What the research found

The question that started everything

Global production networks involve dozens of companies across multiple countries — all of them making decisions that affect people and the planet. The brands at the top are increasingly held responsible for all of it. But responsibility that flows only downward, without capacity, support, or voice for the actors at the bottom, isn't responsibility. It's extraction wearing sustainability's clothes. This research asked: how do you build a production network where responsibility is genuinely shared — not just demanded? I interviewed seven companies contributing to a single fashion brand's production network individually, then brought them together in a joint workshop. What I found changed how I think about supply chains entirely. The most important finding: corporate responsibility and product responsibility must be treated separately. Every company in a global production network is an independent actor with its own constraints, capacities, and obligations. You can't govern product impact by treating suppliers as extensions of the brand. You have to talk with them — not about them. Technology matters, but it is a tool — not the solution. The digital infrastructure that's meant to enable transparency tends to reproduce the same power imbalances from the analogue world. Data without trust is just control at scale.

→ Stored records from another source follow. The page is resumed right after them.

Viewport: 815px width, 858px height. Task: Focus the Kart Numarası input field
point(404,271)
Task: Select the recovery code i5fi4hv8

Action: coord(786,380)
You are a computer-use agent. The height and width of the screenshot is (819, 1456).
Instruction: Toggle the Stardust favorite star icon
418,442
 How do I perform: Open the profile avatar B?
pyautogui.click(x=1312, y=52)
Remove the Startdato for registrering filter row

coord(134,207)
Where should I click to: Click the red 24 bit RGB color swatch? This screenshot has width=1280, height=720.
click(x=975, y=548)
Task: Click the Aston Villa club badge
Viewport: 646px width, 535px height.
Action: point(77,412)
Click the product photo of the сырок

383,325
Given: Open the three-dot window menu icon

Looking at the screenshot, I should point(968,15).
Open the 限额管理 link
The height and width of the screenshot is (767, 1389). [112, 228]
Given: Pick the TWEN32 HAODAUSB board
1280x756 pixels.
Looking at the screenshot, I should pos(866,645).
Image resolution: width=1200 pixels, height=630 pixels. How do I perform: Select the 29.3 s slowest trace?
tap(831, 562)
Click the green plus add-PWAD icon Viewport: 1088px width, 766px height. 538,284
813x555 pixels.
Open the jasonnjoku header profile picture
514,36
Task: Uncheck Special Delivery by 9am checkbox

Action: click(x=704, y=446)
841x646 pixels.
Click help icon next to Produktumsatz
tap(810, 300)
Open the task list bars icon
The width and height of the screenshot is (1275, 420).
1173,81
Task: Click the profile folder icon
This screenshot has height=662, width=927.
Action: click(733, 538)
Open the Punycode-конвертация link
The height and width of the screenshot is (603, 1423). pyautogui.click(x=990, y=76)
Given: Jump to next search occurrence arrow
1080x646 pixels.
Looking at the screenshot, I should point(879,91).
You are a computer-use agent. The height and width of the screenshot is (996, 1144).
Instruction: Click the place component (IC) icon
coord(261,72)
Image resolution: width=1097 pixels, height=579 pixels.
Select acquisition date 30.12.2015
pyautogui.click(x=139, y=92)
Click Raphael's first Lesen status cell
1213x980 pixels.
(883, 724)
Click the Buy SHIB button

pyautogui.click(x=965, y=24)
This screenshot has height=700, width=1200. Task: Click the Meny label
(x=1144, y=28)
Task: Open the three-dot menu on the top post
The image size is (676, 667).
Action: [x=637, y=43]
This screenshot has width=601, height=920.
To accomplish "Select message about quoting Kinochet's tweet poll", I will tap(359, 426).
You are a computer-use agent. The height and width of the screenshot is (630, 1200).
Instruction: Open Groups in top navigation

Four findings that shape my work today

Written in 2022. Still being confirmed in every client conversation four years later.

01

Everybody is doing their best

Every actor in the production network — brand, supplier, agent — was acting in good faith within the constraints of their position. Moral maturity wasn't the problem. Structural clarity was. This is why I don't look for bad actors. I look for broken systems.

02

Sustainability imperialism is real — and counterproductive

When brands push sustainability requirements onto suppliers without understanding their context, providing capacity building, or sharing the economic benefit — the result is paper compliance, not change. The approach that built the problem cannot fix it.

03

Separate corporate from product responsibility

Neither can govern the other's corporate decisions. A brand cannot dictate a supplier's internal management systems, governance, or wages. A supplier cannot tell a brand what to pay its own staff. Both are independent actors. What they share accountability for is the product — how it's made, under what conditions, with what materials. Current audit systems get this backwards: they demand corporate-level compliance while missing actual product-level accountability entirely.

04

Technology follows trust — not the other way around

Software implementations fail when the human system underneath them isn't ready. Trust, dialogue, and shared understanding have to come first. Technology is the infrastructure for what trust has already built — not a substitute for building it.

Research keywords

Equitable Responsibility DistributionGlobal Production NetworksSustainability ImperialismSupply Chain EthicsTechnology & TransparencyCorporate vs. Product ResponsibilityEthics of CareMulti-stakeholder DialogueFashion IndustryTU Munich · M.A. RESET

A note on where this comes from

The anchor point of this research is responsibility — and its distribution across global production networks. Its driver is an innate sense of justice. I used the first-person narrative throughout, because detached academic language felt dishonest for a topic this human. I want to state clearly: I did not write this research to evaluate or condemn the ways global actors have tried to assume responsibility. It is much more a reference point to uncover transformation potential. I want to critically examine existing approaches while remembering that those approaches brought us to where we are now. That is not nothing. It's a starting point. Four years later, working with companies on supply chain integrity, I find myself returning to these pages constantly. Not because they have all the answers — but because they ask the right questions.